__YOUR ASSIGNMENT__
Look for the line with "[Print] (33, 174)"; please transcribe it and every later line in the entries exactly, up to the end, leaving pictures out.
[Opening DATA FOR REVIEW section]
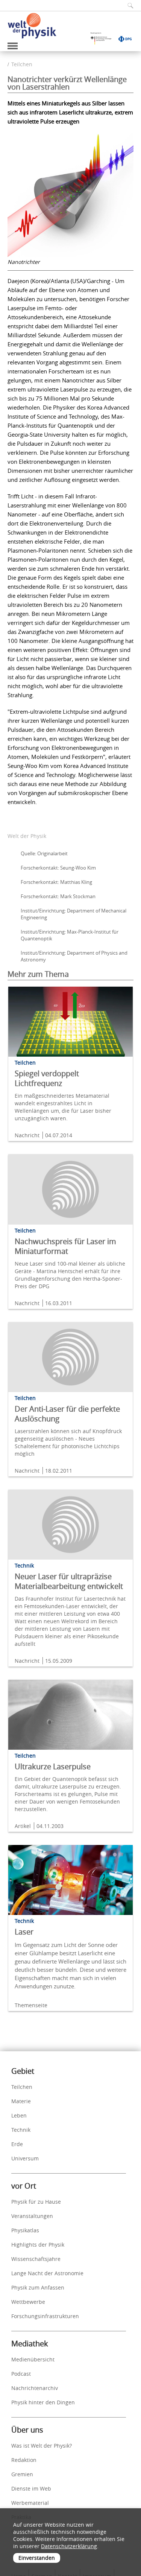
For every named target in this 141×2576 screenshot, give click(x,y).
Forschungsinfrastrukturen (45, 2316)
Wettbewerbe (28, 2301)
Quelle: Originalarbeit (44, 853)
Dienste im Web (31, 2488)
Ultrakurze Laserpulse (53, 1766)
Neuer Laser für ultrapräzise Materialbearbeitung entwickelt (69, 1581)
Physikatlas (25, 2230)
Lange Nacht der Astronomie (47, 2273)
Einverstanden (36, 2557)
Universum (25, 2158)
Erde (17, 2144)
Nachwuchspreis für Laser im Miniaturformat (65, 1246)
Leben (19, 2115)
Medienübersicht (33, 2359)
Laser (24, 1932)
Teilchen (21, 64)
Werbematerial (30, 2502)
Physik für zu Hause (36, 2201)
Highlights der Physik (37, 2244)
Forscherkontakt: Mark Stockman (58, 896)
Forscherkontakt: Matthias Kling (56, 882)
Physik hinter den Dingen (43, 2402)
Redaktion (23, 2459)
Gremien (22, 2474)
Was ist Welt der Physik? (41, 2445)
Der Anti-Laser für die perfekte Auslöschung (67, 1414)
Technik (20, 2129)
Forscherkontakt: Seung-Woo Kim (58, 867)
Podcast (21, 2373)
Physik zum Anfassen (37, 2287)
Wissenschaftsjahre (36, 2258)
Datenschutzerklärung (69, 2546)
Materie (21, 2101)
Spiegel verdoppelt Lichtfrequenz (47, 1078)
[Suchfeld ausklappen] (127, 5)
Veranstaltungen (32, 2216)
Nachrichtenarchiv (34, 2388)
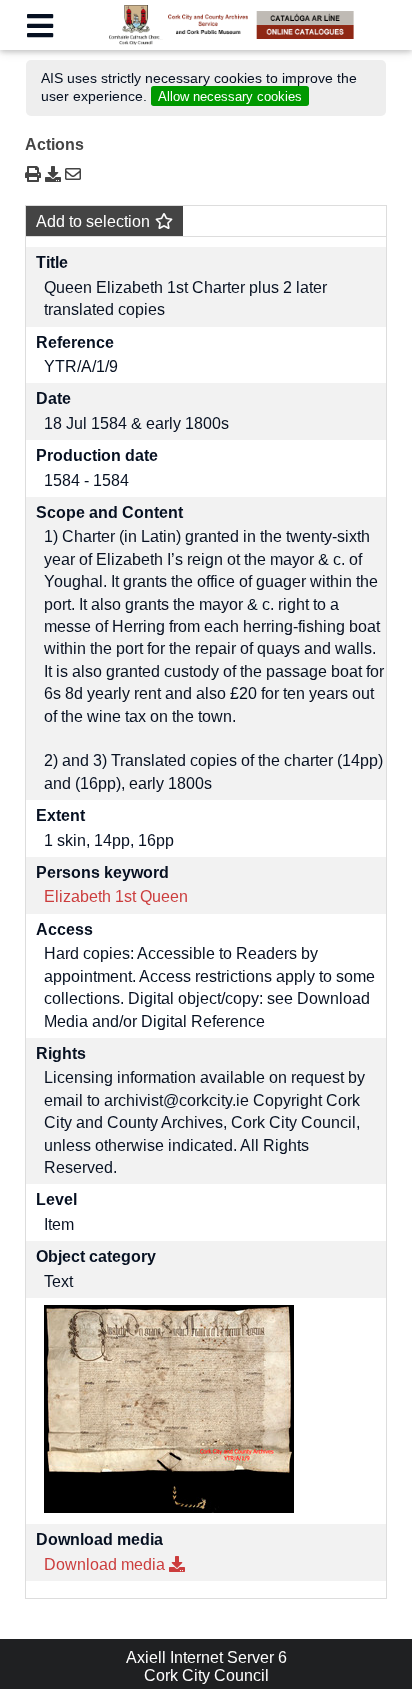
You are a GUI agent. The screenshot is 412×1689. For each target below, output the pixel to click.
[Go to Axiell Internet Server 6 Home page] (206, 39)
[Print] (33, 174)
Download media (106, 1564)
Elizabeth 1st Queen (116, 896)
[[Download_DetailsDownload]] (55, 174)
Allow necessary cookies (230, 96)
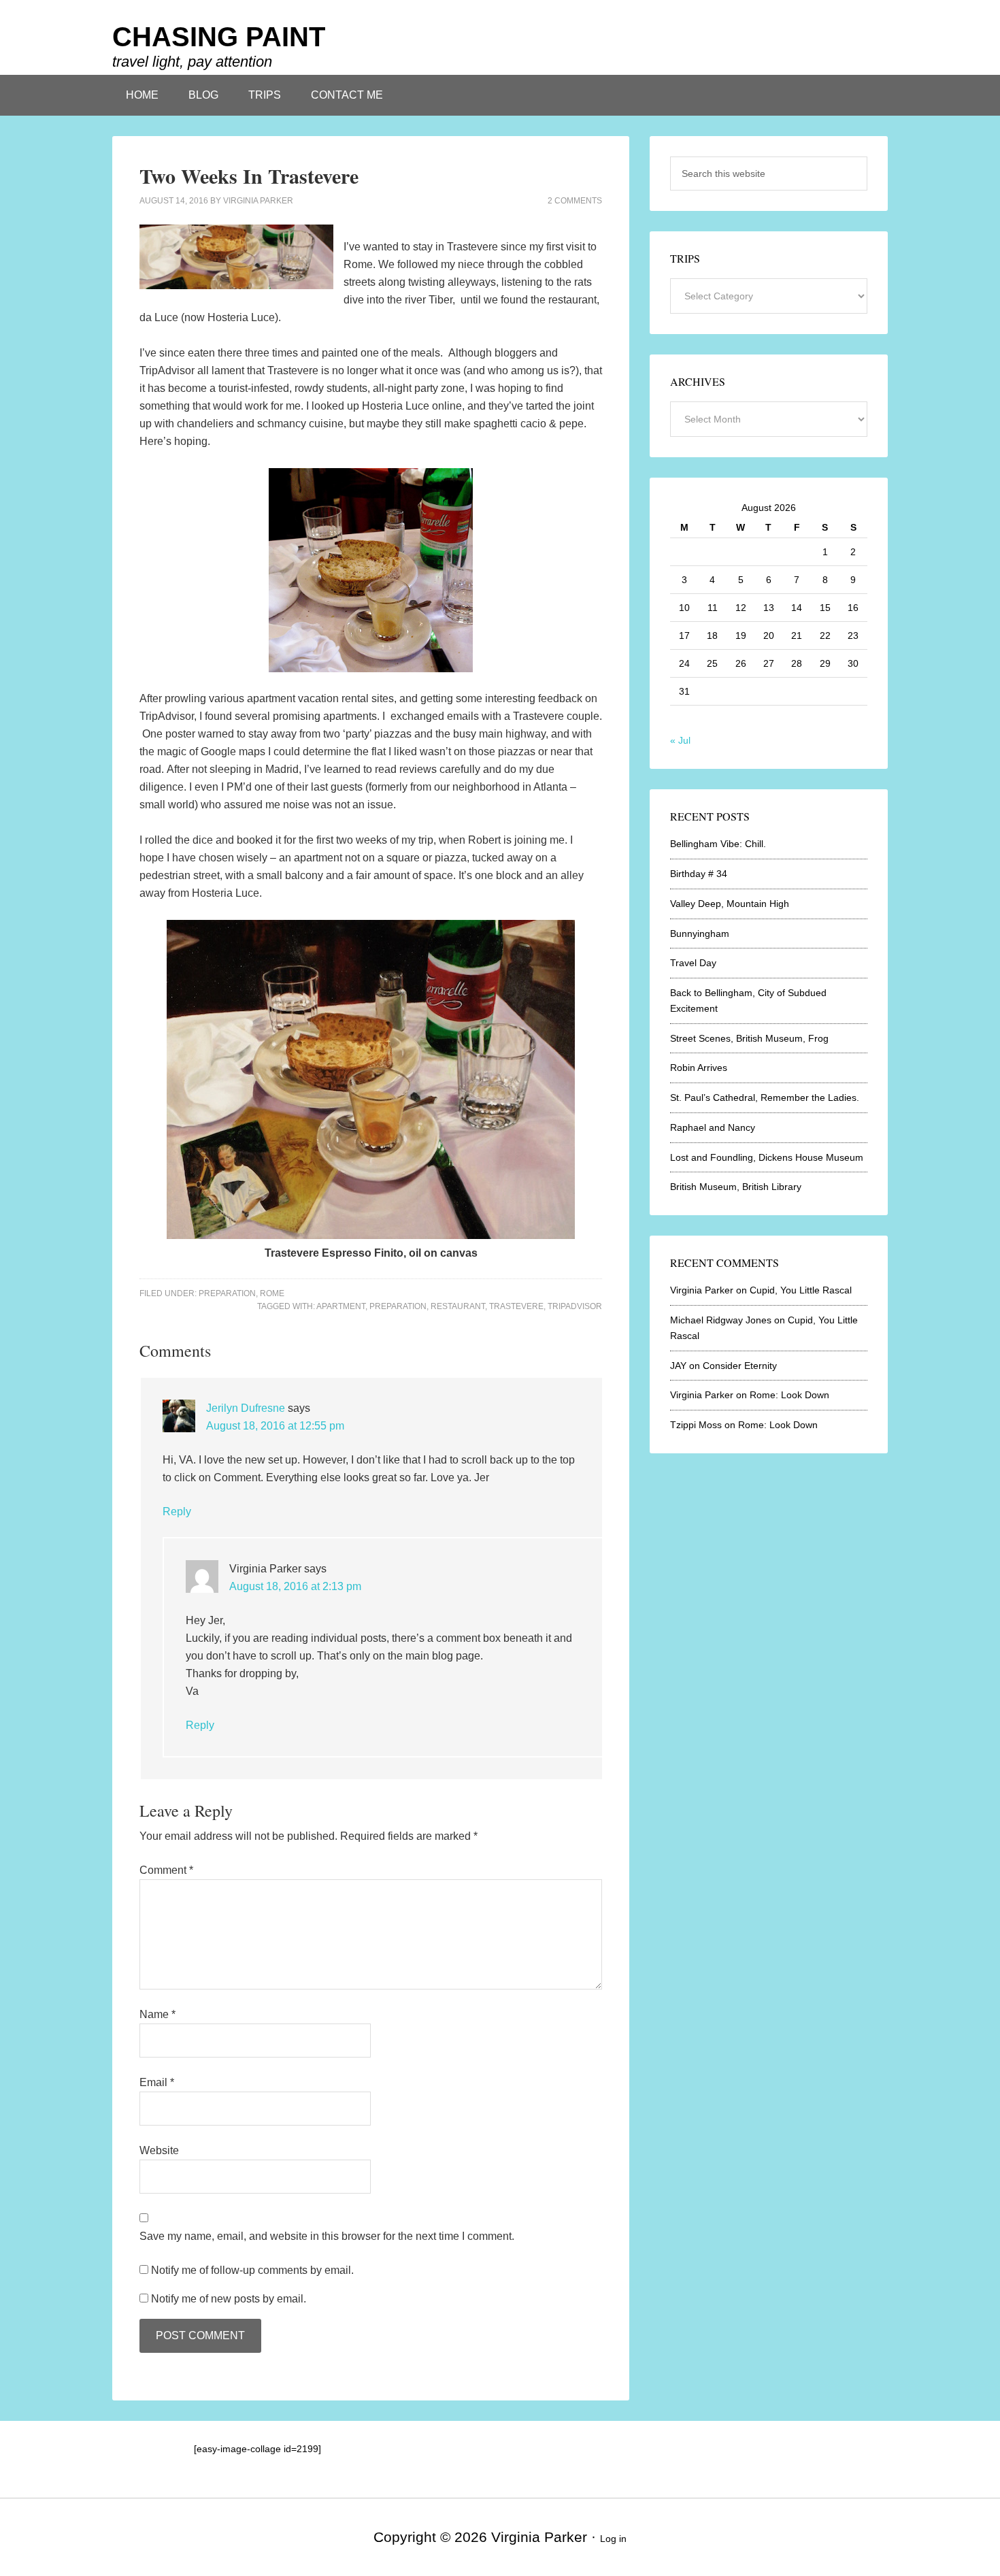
[Closing DATA FOR REVIEW section]
__TASK RESPONSE__
[Print] (33, 174)
Download media (106, 1564)
Elizabeth 1st Queen (116, 896)
[[Download_DetailsDownload]] (55, 174)
Allow necessary cookies (230, 96)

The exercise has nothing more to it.